Campaign targeted Microsoft, AVG, and Avast

Aug 15, 2015 09:17 GMT  ·  By

Two former employees of Kaspersky Lab, a Russian antivirus company, have disclosed details about a shadow project which had them create fake malware so the company's competitors would detect original software as infected, Reuters reports.

While the two employees asked to remain anonymous, they did not refrain from spilling the beans on a covert operation that Eugene Kaspersky, Kaspersky Lab's CEO, had personally ordered.

According to their statements, this smearing campaign has been going on for over 10 years, hitting its peak between 2009 and 2013.

The whole affair started when Mr.

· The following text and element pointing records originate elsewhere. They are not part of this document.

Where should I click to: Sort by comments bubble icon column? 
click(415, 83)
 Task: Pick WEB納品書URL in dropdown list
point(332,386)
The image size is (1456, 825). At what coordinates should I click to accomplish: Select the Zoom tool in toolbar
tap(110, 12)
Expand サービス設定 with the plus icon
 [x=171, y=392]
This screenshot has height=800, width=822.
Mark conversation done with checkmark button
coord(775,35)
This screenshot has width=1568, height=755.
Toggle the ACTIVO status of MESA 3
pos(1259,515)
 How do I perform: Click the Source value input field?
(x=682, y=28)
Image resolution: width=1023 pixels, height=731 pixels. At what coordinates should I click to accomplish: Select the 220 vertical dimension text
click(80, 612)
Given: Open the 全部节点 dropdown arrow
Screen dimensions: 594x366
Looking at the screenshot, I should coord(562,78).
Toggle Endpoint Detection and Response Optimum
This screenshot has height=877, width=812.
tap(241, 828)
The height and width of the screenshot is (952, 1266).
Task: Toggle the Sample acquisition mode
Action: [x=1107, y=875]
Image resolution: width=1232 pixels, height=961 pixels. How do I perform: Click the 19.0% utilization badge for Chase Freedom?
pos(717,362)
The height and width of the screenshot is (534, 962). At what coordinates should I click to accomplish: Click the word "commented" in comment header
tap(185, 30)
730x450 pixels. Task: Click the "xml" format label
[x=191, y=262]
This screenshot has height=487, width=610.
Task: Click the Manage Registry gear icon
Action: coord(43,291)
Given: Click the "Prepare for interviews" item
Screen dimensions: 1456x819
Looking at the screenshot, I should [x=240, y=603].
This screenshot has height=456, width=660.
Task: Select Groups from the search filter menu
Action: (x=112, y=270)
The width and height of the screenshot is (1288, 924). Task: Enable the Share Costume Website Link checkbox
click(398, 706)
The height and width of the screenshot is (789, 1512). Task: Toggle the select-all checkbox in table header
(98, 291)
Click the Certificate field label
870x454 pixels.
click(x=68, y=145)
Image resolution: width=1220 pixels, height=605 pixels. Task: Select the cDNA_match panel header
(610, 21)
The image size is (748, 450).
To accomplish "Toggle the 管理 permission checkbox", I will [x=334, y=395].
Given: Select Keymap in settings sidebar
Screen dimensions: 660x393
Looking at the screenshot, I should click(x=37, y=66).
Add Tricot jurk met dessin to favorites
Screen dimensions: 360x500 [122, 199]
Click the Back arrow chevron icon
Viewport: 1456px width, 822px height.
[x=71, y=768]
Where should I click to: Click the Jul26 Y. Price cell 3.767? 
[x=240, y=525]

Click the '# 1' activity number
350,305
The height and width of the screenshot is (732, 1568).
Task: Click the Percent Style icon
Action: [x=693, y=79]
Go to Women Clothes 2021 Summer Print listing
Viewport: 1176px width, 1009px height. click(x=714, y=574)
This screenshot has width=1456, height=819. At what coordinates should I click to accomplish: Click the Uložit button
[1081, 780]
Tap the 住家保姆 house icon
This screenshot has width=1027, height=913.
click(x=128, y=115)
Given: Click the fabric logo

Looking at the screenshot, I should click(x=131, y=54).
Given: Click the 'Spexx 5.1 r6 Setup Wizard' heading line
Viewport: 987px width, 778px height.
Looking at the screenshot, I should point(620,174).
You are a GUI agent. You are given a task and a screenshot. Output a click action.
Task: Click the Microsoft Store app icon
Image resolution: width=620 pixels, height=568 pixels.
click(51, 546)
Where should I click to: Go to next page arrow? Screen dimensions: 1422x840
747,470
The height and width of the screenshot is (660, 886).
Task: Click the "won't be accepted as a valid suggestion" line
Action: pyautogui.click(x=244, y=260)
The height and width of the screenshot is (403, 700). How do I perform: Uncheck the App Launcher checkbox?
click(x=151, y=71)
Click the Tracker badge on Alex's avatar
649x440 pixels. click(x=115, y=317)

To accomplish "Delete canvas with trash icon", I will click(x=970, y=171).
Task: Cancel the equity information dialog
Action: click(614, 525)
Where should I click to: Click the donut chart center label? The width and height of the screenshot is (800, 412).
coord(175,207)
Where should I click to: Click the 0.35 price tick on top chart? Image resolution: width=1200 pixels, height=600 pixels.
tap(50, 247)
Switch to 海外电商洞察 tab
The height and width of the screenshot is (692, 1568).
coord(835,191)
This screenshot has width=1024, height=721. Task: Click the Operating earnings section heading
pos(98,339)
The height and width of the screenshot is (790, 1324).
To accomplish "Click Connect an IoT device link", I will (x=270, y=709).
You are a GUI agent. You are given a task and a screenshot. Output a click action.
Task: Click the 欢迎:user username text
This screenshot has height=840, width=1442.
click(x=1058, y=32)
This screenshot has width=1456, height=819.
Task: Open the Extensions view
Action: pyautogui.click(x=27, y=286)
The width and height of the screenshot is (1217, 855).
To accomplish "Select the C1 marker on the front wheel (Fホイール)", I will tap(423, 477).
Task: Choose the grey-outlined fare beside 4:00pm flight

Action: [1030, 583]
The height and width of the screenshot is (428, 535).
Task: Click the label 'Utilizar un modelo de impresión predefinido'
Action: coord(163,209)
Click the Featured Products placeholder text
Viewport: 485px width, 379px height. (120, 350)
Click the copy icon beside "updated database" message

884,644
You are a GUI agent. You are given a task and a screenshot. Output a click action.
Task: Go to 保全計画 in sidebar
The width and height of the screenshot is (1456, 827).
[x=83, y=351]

Kaspersky felt other companies where making a profit off his work, after multiple companies on the AV market introduced various collaboration pacts to help spread information about viruses, malware, and cyber-crime campaigns.

VirusTotal was used as a hub for spreading false malware to other AV engines

In an effort to discredit his competitors, he created a shadow department in his company, tasked with creating fake malware, which was then anonymously submitted to VirusTotal.

Here, other companies would pick up on it, and use the information in marking legitimate software as infected, often quarantining or deleting non-infected software.

This was achieved by reverse-engineering the scanner engines of its competitors, and then injecting dangerous-looking code inside a legitimate program, enough to trigger a false positive in the engine of a targeted competitor.

According to Reuters, most of the campaign was carried out against Microsoft, AVG and Avast.

There is also the 2010 incident

What makes this Reuters report more credible is an incident in 2010 when Kaspersky Lab created 20 samples of non-malicious files which it submitted to VirusTotal.

At that time, Kaspersky said it was only an experiment to showcase the number of industry copycats, AV engines that piggy-backed on Kaspersky's work, without even verifying the findings on their own.

The Kaspersky experiment showed how 14 other AV engines used the Kaspersky data without even bothering to investigate it, something that Kaspersky considered as theft of intellectual property.

The two employees interviewed by Reuters confirmed the company's fake malware campaign intensified after this experiment, when the industry did not react to change the way malware samples were shared between AV engines.

Kaspersky Lab reaction

Confronted by the release of the Reuters article, Kaspersky issued an official press release which you can read below.

Additionally, its CEO also posted a response on his blog, saying the Reuters article was "filled with sensational - false - allegations."

"Disgruntled ex-employees often say nasty things about their former employers, but in this case, the lies are just ludicrous," he added.

"Maybe these sources managed to impress the journalist, but in my view publishing such an 'exclusive' - WITHOUT A SHRED OF EVIDENCE - is not what I understand to be good journalism."